Toutefois, est en cause les sommes exigées par les propriétaires au titre de loyers impayés au 31 janvier 2025, ainsi qu’au titre de l’indemnité d’occupation courant à partir de la date d’effectivité du congé et jusqu’à la date à laquelle Mme R. a effectivement quitté le logement, respectivement du 31 janvier 2025 au 28 aout 2025.
En l’espèce, les sommes exigées par les propriétaires correspondant en réalité aux sommes non payées par la CAF qui a suspendu le versement des aides au logement en raison du caractère indécent du logement loué. Ainsi, l’ancienne locataire qui s’est acquittée du loyer résiduel au 31 janvier 2025, n’est pas tenue au paiement des sommes non payées du loyer relevant de l’APL suspendu.
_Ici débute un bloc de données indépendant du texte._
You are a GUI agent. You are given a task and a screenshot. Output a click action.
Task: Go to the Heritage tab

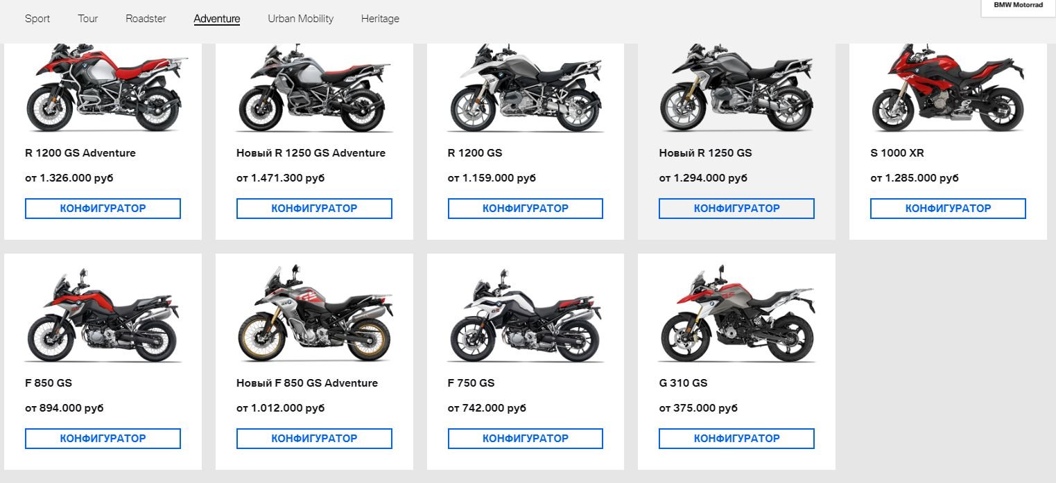pos(380,19)
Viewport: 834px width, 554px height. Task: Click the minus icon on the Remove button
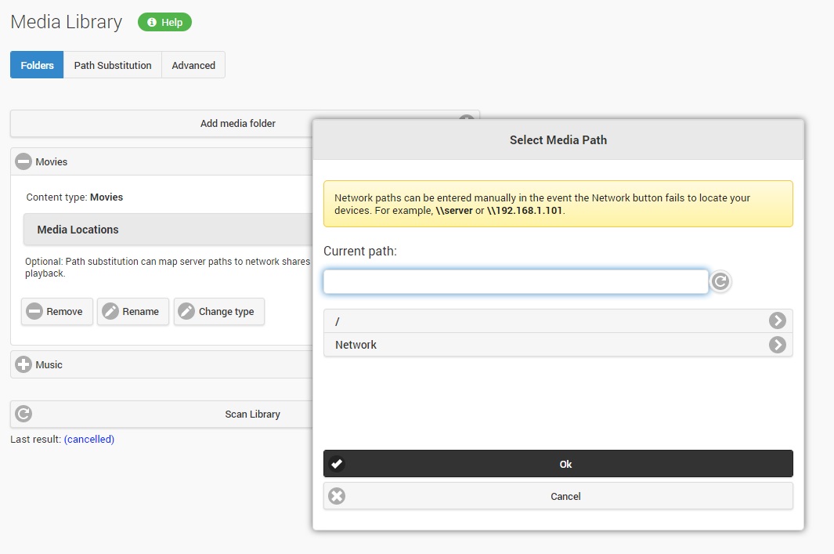(x=34, y=311)
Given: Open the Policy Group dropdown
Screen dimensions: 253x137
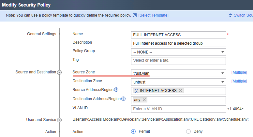Looking at the screenshot, I should click(x=178, y=52).
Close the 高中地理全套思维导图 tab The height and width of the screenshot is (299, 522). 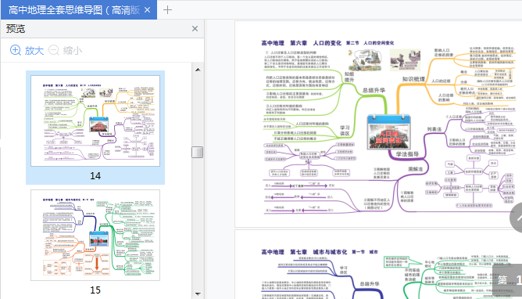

Concernant les sommes d’indemnité d’occupation à compter de l’effet de l’acte de congé et donc de la résiliation du bail, le juge considère que leur valeur correspond à la somme versée lors de l’exécution du contrat de bail au titre de loyer résiduel. Par cette décision, le juge pour fixer le montant de l’indemnité d’occupation due jusqu’au départ des lieux de Mme R. prend en compte le caractère d’indécence du logement retenu par la CAF, ce qui a pour conséquence de compter la part prise en charge par l’APL suspendu, alors même que le contrat ne s’applique plus.
En raison de l’état d’indécence du logement qui constitue la résidence principale d’un locataire, le TJ estime que cela « constitue nécessairement un préjudice de jouissance en lien avec la faute commise par les bailleurs (défaut d’entretien : absence d’eau chaude, fils électriques apparents, impossibilité d’ouvrir une des portes du logement entièrement…) ». Le juge admet donc l’indemnisation du préjudice de jouissance par l’allocation d’une somme de 3000 euros.